Connect with us


Nebraska Football: 5 things we learned during Big Ten Media Days



Nebraska football
Robert Goddin-USA TODAY Sports

Nebraska football head coach Matt Rhule and three players, plus Trev Alberts took their turn at Big Ten Media Days, and here’s what we learned.

It’s hard to believe, Nebraska football fans, but we are 35 days away from the Cornhuskers’ season opener against Minnesota.

Big Ten Media Days always feel like the unofficial start to the season. Fall camp is soon after and starts Monday for Nebraska football with players reporting on Sunday.

You could see that Matt Rhule is excited to coach his team. He said he likes his team and I tend to believe him. Of course, Rhule faced a question about what will be a successful first season and that’s where we’ll start with what we learned.

Rhule’s first-year expectations

Matt Rhule uses a lot of coachspeak. It sounds corny, but corny sayings are a thing because they’re true.

Coaches say things all the time but when Rhule talked about doing it day-by-day you could feel the sincerity. He said, “You learn from the past, prepare for the future, but live in the present.”

It’s an easy thing to say. Not so easy to do.

Rhule won’t say it, but there’s no reason this Nebraska football team can’t have a winning season. He talked about rebuilding respect in Nebraska football around the country and that only happens one way — winning.

Scott Frost had lots of moral victories. Nebraska needs to be done with those. This program should be able to compete against anyone in the country. It shouldn’t be anybody’s underdog.

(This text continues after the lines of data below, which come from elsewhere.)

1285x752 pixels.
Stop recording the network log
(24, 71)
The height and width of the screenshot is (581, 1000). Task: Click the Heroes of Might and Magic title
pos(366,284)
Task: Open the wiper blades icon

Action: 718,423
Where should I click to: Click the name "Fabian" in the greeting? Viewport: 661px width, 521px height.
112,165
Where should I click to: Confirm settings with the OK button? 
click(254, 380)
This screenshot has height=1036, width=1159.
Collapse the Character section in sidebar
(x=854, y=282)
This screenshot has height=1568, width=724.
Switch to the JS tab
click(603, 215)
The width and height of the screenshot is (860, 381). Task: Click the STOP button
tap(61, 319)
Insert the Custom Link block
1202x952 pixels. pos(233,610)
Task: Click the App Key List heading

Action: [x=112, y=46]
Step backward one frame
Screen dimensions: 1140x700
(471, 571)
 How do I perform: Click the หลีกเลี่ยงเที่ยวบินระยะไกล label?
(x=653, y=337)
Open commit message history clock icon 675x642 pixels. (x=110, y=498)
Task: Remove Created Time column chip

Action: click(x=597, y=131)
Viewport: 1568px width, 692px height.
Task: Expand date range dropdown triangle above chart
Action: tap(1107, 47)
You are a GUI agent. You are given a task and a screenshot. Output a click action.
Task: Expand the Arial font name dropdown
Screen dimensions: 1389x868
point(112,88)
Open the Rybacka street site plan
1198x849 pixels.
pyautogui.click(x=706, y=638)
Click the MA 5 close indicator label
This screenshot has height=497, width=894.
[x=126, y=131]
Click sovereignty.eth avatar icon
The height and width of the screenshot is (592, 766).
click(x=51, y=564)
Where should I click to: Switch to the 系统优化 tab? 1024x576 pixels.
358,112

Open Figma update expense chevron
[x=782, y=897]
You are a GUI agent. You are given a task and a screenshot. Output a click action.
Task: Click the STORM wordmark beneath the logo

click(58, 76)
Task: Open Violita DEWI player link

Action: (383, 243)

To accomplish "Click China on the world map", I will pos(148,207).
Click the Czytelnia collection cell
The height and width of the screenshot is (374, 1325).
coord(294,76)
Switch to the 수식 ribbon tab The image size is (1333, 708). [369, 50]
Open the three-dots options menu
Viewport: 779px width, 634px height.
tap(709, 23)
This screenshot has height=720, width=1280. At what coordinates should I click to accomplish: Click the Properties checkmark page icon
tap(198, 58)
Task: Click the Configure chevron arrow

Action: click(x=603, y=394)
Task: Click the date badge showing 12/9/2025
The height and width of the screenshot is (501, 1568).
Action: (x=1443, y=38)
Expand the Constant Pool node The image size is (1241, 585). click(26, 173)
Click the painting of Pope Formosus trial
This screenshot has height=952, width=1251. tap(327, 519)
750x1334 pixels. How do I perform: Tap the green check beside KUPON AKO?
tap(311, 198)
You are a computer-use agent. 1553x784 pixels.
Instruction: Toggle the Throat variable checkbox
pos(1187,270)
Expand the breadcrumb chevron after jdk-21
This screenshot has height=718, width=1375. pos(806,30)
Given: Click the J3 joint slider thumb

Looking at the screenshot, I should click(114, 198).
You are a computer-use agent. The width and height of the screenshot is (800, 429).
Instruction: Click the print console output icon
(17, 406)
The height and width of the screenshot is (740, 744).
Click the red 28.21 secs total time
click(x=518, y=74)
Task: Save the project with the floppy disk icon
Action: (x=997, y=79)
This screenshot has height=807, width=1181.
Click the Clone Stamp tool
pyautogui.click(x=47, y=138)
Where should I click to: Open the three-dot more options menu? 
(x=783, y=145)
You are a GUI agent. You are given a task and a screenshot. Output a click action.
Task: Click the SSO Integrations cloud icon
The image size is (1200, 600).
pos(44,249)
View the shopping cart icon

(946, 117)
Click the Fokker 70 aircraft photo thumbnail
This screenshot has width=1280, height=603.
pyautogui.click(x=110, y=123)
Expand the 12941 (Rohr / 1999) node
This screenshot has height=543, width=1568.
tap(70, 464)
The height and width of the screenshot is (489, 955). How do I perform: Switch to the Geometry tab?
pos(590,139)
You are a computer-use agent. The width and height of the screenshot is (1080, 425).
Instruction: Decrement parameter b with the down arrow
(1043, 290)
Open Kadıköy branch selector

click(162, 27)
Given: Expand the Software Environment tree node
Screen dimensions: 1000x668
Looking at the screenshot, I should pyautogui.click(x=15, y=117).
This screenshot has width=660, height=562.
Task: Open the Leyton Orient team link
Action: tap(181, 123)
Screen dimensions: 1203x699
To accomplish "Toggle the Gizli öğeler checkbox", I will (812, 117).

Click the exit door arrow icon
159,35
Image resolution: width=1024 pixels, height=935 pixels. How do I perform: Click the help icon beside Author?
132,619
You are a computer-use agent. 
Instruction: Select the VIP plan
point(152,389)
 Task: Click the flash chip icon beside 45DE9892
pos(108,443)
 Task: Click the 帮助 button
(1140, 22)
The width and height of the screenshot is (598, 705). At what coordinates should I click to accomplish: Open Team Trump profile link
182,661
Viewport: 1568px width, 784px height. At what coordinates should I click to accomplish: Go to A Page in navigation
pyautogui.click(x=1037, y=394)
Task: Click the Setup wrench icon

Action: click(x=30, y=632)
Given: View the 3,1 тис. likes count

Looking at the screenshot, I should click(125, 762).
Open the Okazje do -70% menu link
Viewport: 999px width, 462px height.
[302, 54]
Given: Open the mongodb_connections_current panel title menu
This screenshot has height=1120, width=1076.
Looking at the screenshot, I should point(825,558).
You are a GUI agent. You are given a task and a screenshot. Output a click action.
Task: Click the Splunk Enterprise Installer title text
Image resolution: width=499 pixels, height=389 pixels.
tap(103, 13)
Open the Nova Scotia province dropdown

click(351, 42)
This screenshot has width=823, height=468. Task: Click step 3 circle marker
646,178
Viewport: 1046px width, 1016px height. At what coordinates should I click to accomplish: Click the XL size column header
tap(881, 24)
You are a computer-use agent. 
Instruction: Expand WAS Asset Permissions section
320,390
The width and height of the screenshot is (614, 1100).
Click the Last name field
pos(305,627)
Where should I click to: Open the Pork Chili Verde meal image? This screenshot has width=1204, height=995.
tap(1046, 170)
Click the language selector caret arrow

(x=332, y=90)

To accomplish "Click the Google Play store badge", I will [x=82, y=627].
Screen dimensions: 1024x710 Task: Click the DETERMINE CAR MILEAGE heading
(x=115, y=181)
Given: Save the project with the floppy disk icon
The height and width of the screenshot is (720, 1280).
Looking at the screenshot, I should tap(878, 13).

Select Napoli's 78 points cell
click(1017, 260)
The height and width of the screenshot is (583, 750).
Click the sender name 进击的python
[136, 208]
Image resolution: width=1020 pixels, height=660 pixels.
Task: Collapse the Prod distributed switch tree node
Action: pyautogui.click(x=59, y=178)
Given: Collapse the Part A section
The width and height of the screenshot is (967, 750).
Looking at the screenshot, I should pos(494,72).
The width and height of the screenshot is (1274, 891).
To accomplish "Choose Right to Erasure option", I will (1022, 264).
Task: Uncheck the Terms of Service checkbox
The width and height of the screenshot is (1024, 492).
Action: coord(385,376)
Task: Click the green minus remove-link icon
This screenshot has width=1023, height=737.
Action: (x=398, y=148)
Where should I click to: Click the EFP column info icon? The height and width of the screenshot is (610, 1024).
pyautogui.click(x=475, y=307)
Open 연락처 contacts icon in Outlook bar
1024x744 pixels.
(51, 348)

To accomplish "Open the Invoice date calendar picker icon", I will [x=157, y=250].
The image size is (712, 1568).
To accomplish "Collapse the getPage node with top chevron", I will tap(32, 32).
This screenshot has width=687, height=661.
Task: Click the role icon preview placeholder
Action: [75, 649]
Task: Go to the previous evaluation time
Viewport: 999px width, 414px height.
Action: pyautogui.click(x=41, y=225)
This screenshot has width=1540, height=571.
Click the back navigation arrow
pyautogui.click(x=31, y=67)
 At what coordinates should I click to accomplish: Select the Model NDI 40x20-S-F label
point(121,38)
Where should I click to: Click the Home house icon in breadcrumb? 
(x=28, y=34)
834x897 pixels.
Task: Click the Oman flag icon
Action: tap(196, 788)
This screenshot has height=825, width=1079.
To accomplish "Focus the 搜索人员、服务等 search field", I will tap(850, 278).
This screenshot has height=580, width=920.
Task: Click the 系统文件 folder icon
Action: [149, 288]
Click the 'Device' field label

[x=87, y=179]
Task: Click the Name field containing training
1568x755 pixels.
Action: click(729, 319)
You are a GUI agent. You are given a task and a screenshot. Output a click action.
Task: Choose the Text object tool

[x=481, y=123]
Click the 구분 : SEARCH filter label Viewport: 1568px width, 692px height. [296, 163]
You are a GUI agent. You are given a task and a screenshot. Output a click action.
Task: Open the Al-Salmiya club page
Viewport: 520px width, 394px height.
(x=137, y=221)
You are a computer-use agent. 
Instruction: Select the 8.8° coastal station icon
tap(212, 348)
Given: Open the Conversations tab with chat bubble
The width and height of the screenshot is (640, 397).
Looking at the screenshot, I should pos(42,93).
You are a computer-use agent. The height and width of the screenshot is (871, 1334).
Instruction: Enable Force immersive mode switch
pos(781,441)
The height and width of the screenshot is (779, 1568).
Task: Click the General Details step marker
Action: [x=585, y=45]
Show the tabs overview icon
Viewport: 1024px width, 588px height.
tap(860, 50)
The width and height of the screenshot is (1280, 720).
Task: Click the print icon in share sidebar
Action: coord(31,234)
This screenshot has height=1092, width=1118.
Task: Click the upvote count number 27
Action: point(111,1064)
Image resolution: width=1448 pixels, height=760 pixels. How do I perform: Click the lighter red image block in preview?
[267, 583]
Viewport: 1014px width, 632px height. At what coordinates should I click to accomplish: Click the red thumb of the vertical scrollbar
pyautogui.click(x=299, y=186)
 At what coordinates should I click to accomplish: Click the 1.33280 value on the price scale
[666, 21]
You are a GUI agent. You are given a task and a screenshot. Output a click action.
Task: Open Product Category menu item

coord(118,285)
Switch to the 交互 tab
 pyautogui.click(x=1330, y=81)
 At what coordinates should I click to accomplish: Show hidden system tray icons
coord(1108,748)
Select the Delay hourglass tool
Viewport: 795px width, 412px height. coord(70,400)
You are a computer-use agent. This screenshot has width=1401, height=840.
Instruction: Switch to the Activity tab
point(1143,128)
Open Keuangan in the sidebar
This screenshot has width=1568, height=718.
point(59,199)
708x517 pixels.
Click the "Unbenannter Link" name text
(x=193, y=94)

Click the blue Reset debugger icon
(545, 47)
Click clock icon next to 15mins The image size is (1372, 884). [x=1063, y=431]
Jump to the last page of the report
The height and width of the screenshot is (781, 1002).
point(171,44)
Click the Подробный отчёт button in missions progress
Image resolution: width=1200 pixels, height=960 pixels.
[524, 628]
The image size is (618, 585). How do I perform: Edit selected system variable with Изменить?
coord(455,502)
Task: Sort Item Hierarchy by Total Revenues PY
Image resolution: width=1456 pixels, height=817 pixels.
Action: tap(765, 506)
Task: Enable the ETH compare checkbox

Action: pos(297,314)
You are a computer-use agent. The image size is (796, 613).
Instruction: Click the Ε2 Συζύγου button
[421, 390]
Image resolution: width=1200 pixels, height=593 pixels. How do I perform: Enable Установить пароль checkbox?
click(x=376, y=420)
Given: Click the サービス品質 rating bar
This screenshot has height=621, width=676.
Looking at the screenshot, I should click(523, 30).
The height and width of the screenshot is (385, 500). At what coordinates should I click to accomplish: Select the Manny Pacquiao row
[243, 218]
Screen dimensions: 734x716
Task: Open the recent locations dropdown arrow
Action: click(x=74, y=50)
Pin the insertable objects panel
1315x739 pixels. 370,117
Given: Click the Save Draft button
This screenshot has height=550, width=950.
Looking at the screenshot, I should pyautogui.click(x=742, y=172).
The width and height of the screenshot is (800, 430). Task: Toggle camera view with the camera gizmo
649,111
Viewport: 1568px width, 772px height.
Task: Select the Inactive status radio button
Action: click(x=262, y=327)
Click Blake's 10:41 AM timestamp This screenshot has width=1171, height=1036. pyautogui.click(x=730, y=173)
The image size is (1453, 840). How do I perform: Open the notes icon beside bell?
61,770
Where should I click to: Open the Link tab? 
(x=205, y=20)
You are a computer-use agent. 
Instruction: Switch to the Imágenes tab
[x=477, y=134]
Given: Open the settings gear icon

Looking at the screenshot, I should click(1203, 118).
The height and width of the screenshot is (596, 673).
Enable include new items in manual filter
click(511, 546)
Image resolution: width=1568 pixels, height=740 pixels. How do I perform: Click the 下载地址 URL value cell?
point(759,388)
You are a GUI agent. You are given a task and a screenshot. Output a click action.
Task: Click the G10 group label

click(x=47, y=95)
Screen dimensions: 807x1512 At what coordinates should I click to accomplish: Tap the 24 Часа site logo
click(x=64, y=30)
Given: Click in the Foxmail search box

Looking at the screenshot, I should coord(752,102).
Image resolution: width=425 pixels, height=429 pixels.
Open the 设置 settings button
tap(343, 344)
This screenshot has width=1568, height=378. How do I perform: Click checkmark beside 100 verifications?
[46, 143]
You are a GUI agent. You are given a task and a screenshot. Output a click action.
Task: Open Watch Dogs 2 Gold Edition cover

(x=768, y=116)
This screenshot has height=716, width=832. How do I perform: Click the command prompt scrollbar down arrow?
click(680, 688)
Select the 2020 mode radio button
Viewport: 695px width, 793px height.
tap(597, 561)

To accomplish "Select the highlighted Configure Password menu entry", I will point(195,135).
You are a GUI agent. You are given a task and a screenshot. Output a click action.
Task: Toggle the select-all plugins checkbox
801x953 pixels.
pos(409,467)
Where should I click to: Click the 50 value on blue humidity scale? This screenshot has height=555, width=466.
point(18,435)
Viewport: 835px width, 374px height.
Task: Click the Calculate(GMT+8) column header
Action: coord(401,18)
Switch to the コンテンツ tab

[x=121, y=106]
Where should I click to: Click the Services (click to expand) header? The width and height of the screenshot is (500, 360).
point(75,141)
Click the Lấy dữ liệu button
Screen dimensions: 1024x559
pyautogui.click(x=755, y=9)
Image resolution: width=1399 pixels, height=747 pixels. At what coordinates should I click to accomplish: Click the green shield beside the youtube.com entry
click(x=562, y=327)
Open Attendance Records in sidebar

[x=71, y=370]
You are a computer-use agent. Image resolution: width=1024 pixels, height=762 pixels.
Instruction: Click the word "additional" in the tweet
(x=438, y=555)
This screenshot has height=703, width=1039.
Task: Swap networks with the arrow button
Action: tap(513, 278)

Rhule gets that. He also understands that looking too far ahead is a recipe for disaster. You have to win the day — Rhule the day — if you will and Nebraska football feels more prepared to actually do that.

Rhule doesn’t care what you think about his recruits

We probably didn’t need Big Ten Media Days to learn that Matt Rhule doesn’t care at all about recruiting rankings or what other programs have offered a prospect. He trusts what he sees and when he sees players with the traits that he values, he goes after them hard.

It’s a strategy that was really successful in the 2024 class. Guys like Rex Guthrie, Quinn Clark, Braylen Prude, and others impressed Rhule at a camp on their way to becoming a commitment. Here’s how he explained his thought process on recruiting.

“Sometimes people will tell me that there’s a lot of talk about, ‘Well, (Nebraska) took this guy who’s unrecruited or that guy who’s unrecruited,’” Rhule said via Husker Online. “Why should what someone else is doing — their opinion of a player — affect my opinion?”

He also added this:

“We had kids come to our camp that ran 4.38, 4.42 (40s), broad-jumped 10-5, and I don’t care who else offered them (scholarships),” Rhule said. “If I can’t coach a kid who runs that fast and jumps that high, then I can’t coach.”

None of us know if Rhule’s approach will work at Nebraska. But I think it will. Beyond that, Rhule has a strategy. He has a plan and he’s going to execute it.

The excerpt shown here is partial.